J’aime de plus en plus pratiquer ce métier parce que je travaille en collaboration avec d’autres vétérinaires qui sont meilleurs que moi pour certains problèmes ou pour faire une chirurgie compliquée et il arrive que je sois meilleure qu’elles dans d’autres situations. C’est un merveilleux travail d’équipe. En plus, nous avons accès tellement rapidement à d’excellents spécialistes qui nous accompagnent lors de situations plus compliquées. Je ne suis jamais seule. Au cours de cette longue carrière, je me suis sentie souvent isolée, face à des cas complexes. Ce n’est plus le cas aujourd’hui et ça fait partie de ce qui me fait apprécier mon travail. 

Depuis toujours, j’aime les animaux. Il est certain qu’en 35 ans de travail vétérinaire, j’ai dû dire adieu à un nombre incalculable d’amis plus ou moins poilus. Quelques batailles perdues m’ont marquée plus que d’autres. J’ai malgré tout appris à accepter la défaite, dans les moments où je savais que je n’aurais pu faire plus. Ce n’était pas MA défaite, mais celle du corps que j’essayais de soigner. J’ai su continuer en me concentrant sur les victoires et sur l’accompagnement que j’apporte à mes clients. Ma présence et mon avis sont importants et précieux pour eux, et ce même après le départ de leur animal.

Avec les années, l’affection que je porte à mes clients est devenue presque aussi importante que celle pour leur animal. J’aime ceux qui aiment les animaux! Après plus de 3 décennies, plusieurs clients viennent me consulter pour leur 3e ou 4e animal consécutif. On parle souvent avec tendresse du premier compagnon avec lequel nous avons bâti notre relation. La vie a continué et continuera encore. Cette relation de confiance me nourrit chaque jour!

Qu’est-ce qui m’a aidé à avancer?

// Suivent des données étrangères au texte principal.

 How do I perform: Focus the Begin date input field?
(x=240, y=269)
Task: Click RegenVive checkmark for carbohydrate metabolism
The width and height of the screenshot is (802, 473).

C’est certain qu’à chaque bataille gagnée sur la maladie, à chaque merci de la part d’un client, à chaque sourire d’une employée satisfaite de voir l’animal prendre du mieux j’ai le merveilleux sentiment du devoir accompli.  Ce n’est pas facile chaque jour, mais la moyenne est excellente. 

Depuis quelques années on parle beaucoup de l’abandon de la pratique vétérinaire plus standard, celle qui permet de soigner vos petits compagnons. Pour certains vétérinaires c’est plus une réorientation qu’un abandon. Les besoins sont nombreux dans plusieurs domaines et l’offre est tellement grande qu’il est normal que plusieurs réorientent leur carrière pour que l’horaire, l’emplacement et la qualité de vie leur conviennent mieux. Un nouveau défi est stimulant et permet de développer d’autres facettes de la personnalité et de mettre à profit les nombreuses capacités de nos vétérinaires. Cependant il est, dans d’autres cas, extrêmement dommage de constater que plusieurs abandonnent avec tristesse et découragement. C’est un si beau métier! Souhaitons que toutes les instances impliquées dans la grande réflexion entreprise pour comprendre ce malheureux phénomène sauront trouver des pistes de solution. En attendant, soyez patients et compréhensifs avec votre vétérinaire de famille. Votre sourire et vos mots d’encouragement font toujours la différence dans notre journée!

Elle signe ce texte

Dre Élise Coutu est médecin vétérinaire, propriétaire de la Clinique vétérinaire du compagnon à Sainte-Marie, en Beauce.